Temperature mediamente più alte, anche fino a 4 gradi centigradi, e meno disponibilità di risorse idriche a causa della riduzione delle normali precipitazioni a fronte di un incremento di quelle di maggiore intensità. Queste le conclusioni di uno studio sul cambiamento climatico nei bacini del Taro, della Parma e dell’Enza, condotto al Dipartimento di Ingegneria e Architettura dell’Università di Parma, da un gruppo di ricerca composto da ingegneri idraulici e ambientali, con il coordinamento della professoressa Maria Giovanna Tanda e con la collaborazione degli ingegneri Massimo Ferraresi, Marco D’Oria e Chiara Cozzi.
Gli studi sono stati svolti in analogia con il quinto Assessment Report dell’IPCC – Intergovernmental Panel on Climate Change, ma a scala territoriale, considerando i bacini del fiume Taro e dei torrenti Parma ed Enza. Sono stati utilizzati 13 accoppiamenti di modelli climatici generali (GCM) e regionali (RCM) sviluppati in seno al progetto EURO-CORDEX, che hanno l’obiettivo di descrivere i cambiamenti climatici a lungo termine, fornendo proiezioni delle variabili climatiche fino al 2100. I risultati ottenuti dai modelli sono basati sull’utilizzo di scenari di emissione che tengono conto dell’evoluzione futura della concentrazione dei gas a effetto serra.
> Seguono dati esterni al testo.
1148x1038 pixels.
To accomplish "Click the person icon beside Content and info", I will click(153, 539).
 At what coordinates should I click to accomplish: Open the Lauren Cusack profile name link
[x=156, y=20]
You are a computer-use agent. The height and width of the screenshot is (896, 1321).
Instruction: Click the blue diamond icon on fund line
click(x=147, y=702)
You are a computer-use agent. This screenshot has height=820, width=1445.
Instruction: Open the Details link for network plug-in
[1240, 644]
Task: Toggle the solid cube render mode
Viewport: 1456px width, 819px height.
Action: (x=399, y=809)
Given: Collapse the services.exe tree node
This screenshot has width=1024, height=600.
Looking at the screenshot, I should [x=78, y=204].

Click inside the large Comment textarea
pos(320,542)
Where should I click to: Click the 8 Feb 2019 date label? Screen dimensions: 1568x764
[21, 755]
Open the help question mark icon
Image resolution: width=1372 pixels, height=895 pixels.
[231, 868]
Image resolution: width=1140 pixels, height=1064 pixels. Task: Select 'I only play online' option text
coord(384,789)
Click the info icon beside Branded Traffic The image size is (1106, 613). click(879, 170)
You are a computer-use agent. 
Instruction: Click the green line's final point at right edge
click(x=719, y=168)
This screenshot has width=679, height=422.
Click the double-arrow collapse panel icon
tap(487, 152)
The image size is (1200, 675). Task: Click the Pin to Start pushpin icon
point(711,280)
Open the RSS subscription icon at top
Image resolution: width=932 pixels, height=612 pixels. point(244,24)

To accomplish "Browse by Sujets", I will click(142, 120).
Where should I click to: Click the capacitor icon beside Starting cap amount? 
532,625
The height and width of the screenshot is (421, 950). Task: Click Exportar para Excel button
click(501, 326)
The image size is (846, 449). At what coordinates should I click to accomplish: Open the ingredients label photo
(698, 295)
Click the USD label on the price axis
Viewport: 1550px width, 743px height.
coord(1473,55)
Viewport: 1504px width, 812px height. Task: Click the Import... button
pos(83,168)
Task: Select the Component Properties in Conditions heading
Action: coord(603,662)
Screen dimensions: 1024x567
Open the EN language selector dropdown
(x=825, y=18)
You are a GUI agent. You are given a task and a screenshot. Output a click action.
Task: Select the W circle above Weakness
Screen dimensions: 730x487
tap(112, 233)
Gli scenari considerati in questa analisi sono l’RCP 4.5, che considera l’introduzione di politiche di riduzione dei gas ad effetto serra, e l’RCP 8.5, che tiene conto invece di una situazione peggiorativa rispetto a quella attuale.
Si è scelto di analizzare i dati relativi a tre orizzonti futuri (breve termine 2016-2035, medio termine 2046-2065 e lungo termine 2081-2100), che saranno confrontati con un periodo di riferimento (1986-2005).
In estrema sintesi, per le precipitazioni si riscontra una disuniformità delle tendenze sul territorio, con aumenti invernali e diminuzioni estive, che portano però ad una sostanziale invarianza a livello annuale (compresa tra -10% e +10%). Più evidente appare invece la variazione della tipologia di precipitazioni, determinata grazie ad analisi di frequenza, che evidenzia, soprattutto in pianura, una diminuzione di eventi giornalieri deboli (meno di 30 millimetri di acqua per metro quadrato) e un aumento della frequenza di quelli più intensi (precipitazioni comprese tra 50 e 100 millimetri giornalieri).
Le proiezioni delle temperature medie mostrano invece un regolare e diffuso surriscaldamento dell’intera area di studio. Considerando il valore mediano dei modelli climatici, a lungo termine si riscontra un aumento della temperatura media fino a +2.5°C per l’RCP 4.5 e fino a +4°C per l’RCP 8.5.
Studi di questo tipo sono preliminari e utili alla valutazione della disponibilità di risorsa idrica futura: infatti, l’aumento degli eventi piovosi intensi potrebbe ridurre la porzione di risorsa idrica che riesce a infiltrarsi nel sottosuolo, mentre un aumento della temperatura potrebbe causare un incremento dell’evapotraspirazione, cononseguente diminuzione delle risorse idriche superficiali.